Do you rely on your users to tell you about a service outage?
By Head of Engineering, David Sugden
Have you ever been in the situation where your users call in to report an outage with your services? Did you wonder how long your service was down before you got called?
If you answered ‘yes’ then you may want to start tracking TTD [Time to Detect / Discover], which reflects how long the problem existed before you became aware of it. Trending the MTTD (the mean/average) over time is a common KPI for Incident management, andprovides an objective insight into the effectiveness of your production operations.
A couple of techniques for driving down MTTD.
Embedding continual improvement can begin by holding blameless post-mortems after every user-impacting Incident. Here you will capture the timeline of events, including when the Incident actually started, not only when you became aware of it - you should even wind the timeline back to events that led to the Incident, such as a change for example - and for every post-mortem you collect some key metrics, such as TTD (Time to Detect), TTR (Time to Recover/Resolve), how long it took to get the Incident to the correct engineer (i.e. to someone that actually had the knowledge and access to fix the issue), how many hand-offs along the way, and so on.
As part of the review, and during your post-Incident review meeting, it’s crucial to identify root causes and add actions to the Problem backlog that will minimise the likelihood of a recurrence. The team should also use this as an opportunity to review the method of detection. I would always recommend talking about this topic, even if the outage was detected through internal monitoring, because every Incident provides an opportunity to learn, improve, and tune the dials; but as a minimum whenever you relied on your users to call in to advise you of an outage this should always be a trigger for the team to follow up and review the effectiveness of the observability, monitoring, and alerting.

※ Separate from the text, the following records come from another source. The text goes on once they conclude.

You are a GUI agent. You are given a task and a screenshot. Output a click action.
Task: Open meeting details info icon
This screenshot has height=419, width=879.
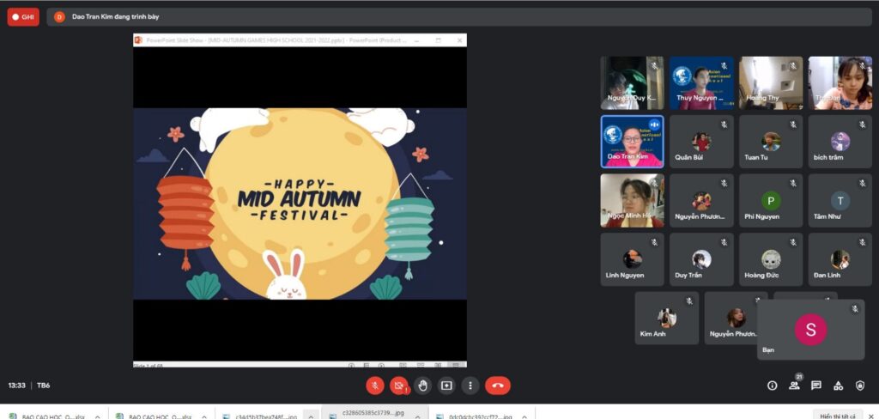point(772,386)
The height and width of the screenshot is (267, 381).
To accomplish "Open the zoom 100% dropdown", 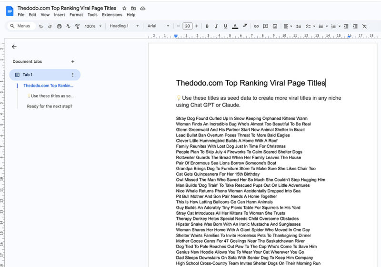I will pos(93,26).
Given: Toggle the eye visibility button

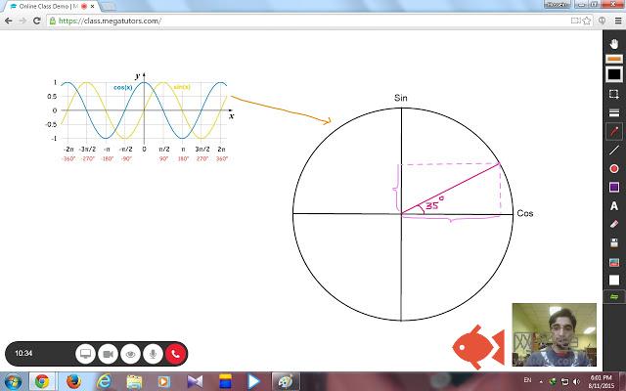Looking at the screenshot, I should pos(130,353).
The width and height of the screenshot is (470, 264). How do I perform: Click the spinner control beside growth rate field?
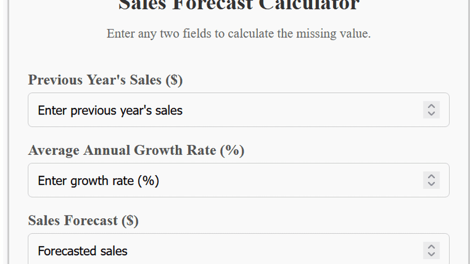pos(431,180)
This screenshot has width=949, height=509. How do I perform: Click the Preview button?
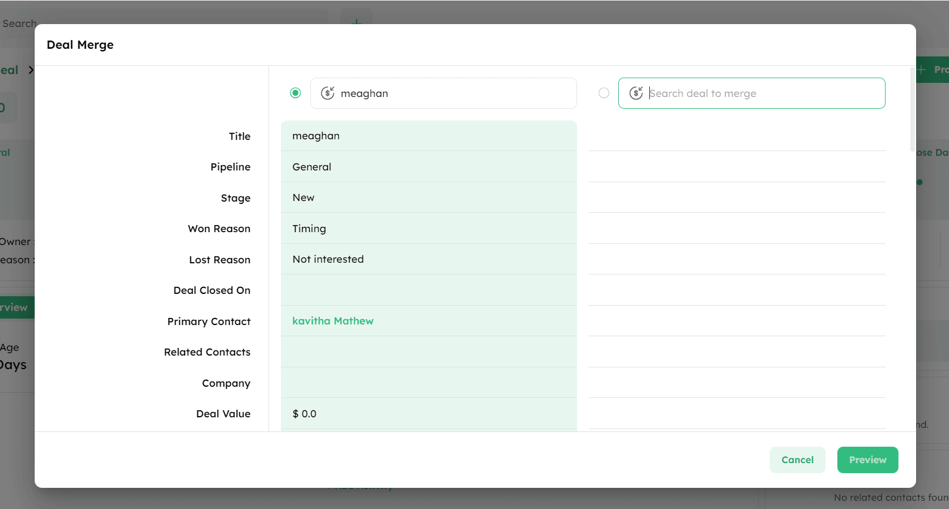(867, 460)
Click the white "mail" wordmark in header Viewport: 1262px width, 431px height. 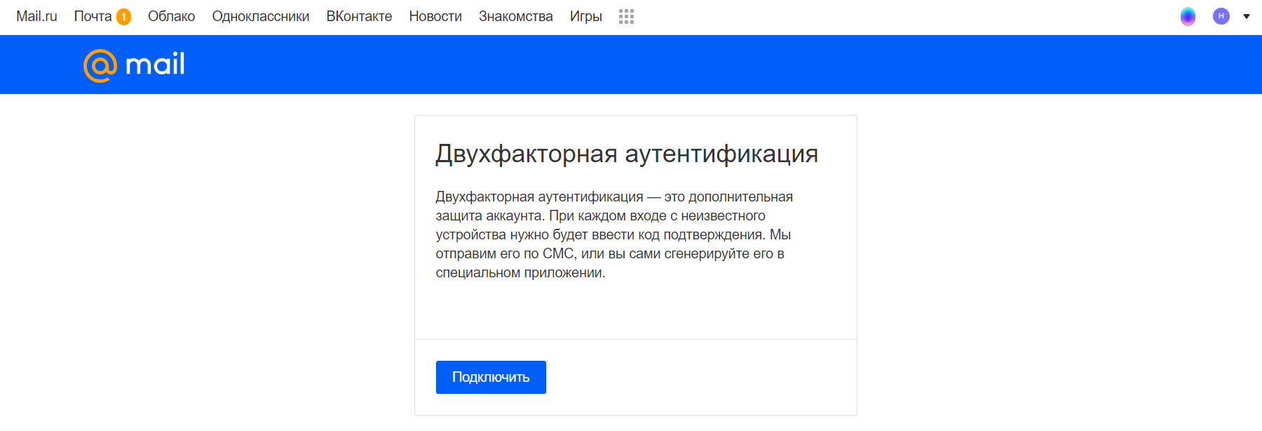(155, 64)
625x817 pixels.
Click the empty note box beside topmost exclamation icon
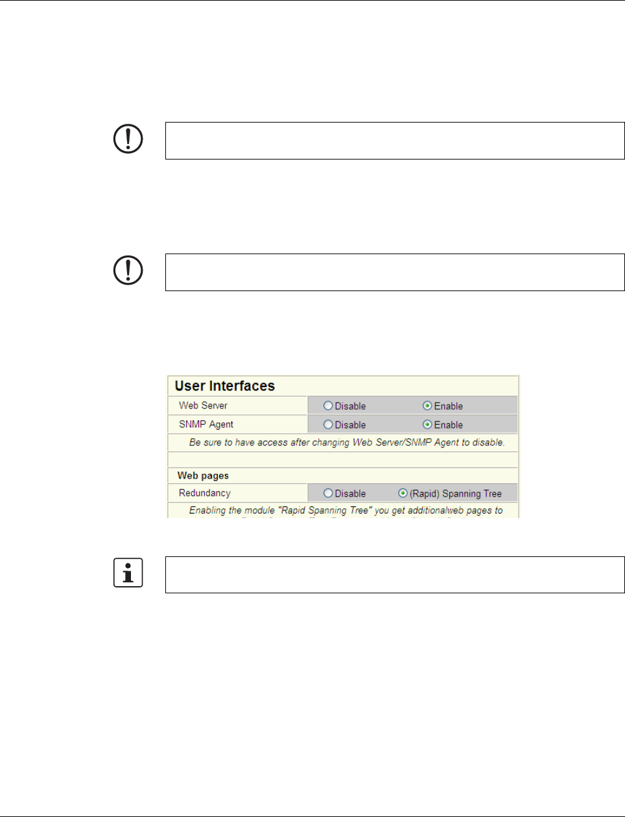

Talking of which. Let’s briefly consider the service monitoring - how have you decided what to monitor and when to alert of a possible outage - do you understand the possible risks of service failure and have them covered. Take a look at your critical user journeys and map them across business transactions - to what extent do you have coverage for these through synthetic monitoring? Synthetics can give you an early insight into issues before users encounter them. Hook these checks into an alerting mechanism - taking into consideration frequency and duration to ensure all alerts are actionable - and you can have your engineers investigating before any users call it in. Double points if you can update your Service Status Page automatically when you declare your internal Incident.
These are just a couple of recommendations for improving your Mean Time to Detect over time, and is not intended to be an exhaustive set.
Want to learn more about Site Reliability Engineering?
On Wednesday, 27th September we are hosting a technical round table devoted to architecting for resiliency and responding to service issues.
What will be the key takeaways?
- The latest techniques in building reliable services in today’s complex world
- Insights into the benefits of SRE for future projects
- How SRE practices drive effective responses to service-impacting events
- Exchange of ideas with like-minded others
Whether you're passionate about SRE or a Founder or Senior Leader, this round table is the perfect opportunity to share your knowledge and experience while picking up some top tips.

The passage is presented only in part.